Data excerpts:
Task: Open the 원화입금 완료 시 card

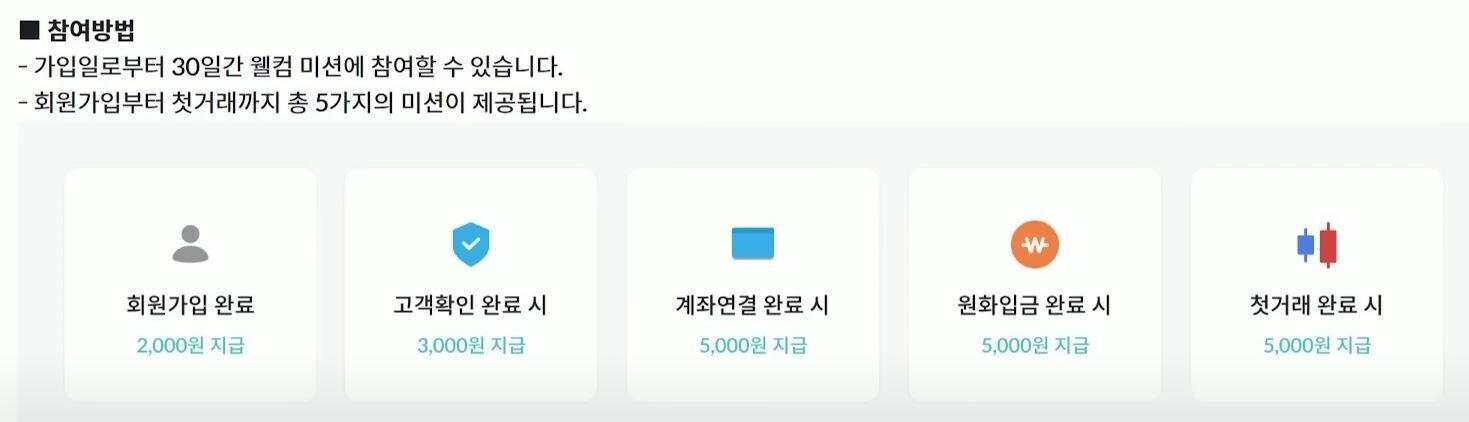Action: pos(1034,284)
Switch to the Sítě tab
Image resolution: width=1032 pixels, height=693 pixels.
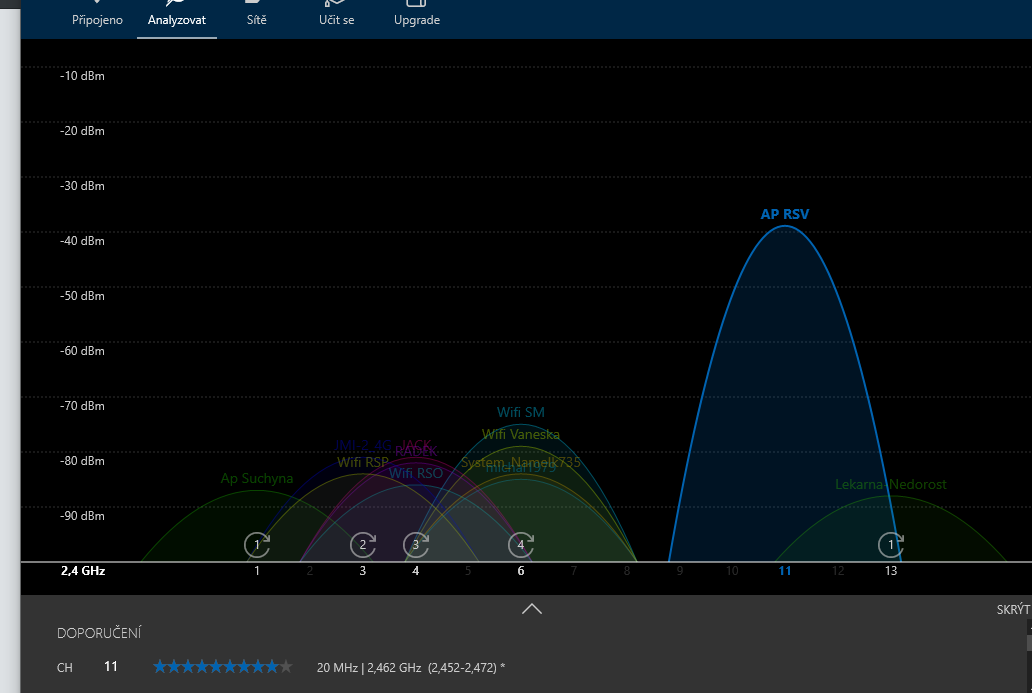pos(256,15)
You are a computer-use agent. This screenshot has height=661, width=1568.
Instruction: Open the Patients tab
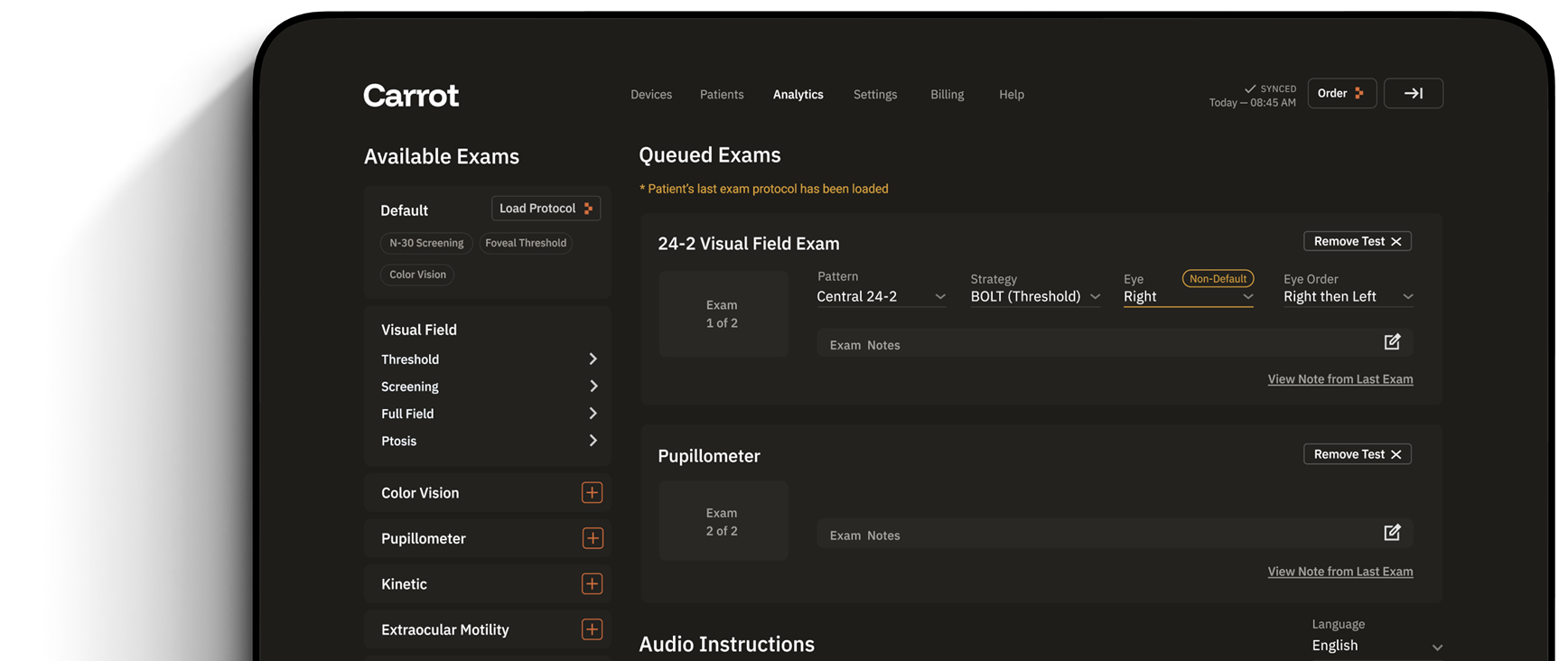722,95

WORK ITEM:
Using the records above, copy exactly and only the lines from the line with "You are a computer-use" through the end, both included; leave every picture out.

COMPLETED TASK:
You are a computer-use agent. This screenshot has height=661, width=1568.
Instruction: Open the Patients tab
722,95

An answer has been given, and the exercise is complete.